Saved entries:
^^^^^^^^
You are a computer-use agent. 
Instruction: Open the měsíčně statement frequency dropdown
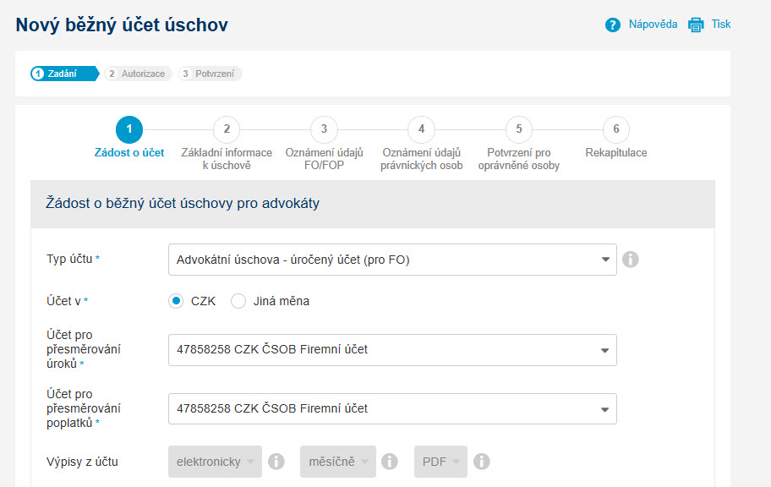[338, 462]
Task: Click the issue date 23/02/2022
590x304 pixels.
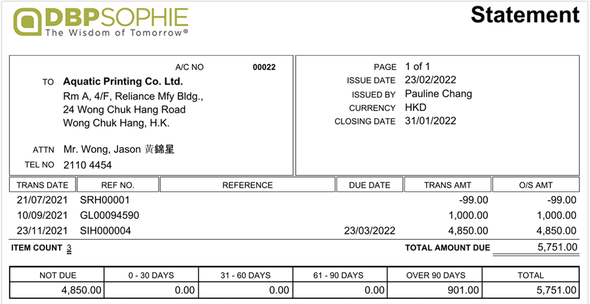Action: 430,80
^^^^^^^^
■ Task details ■
Set down every record exactly as written, but drop the pictures.

■ Response to the exercise ■
You are a computer-use agent. 
Instruction: Open the měsíčně statement frequency dropdown
[338, 462]
Task: Click the issue date 23/02/2022
590x304 pixels.
Action: 430,80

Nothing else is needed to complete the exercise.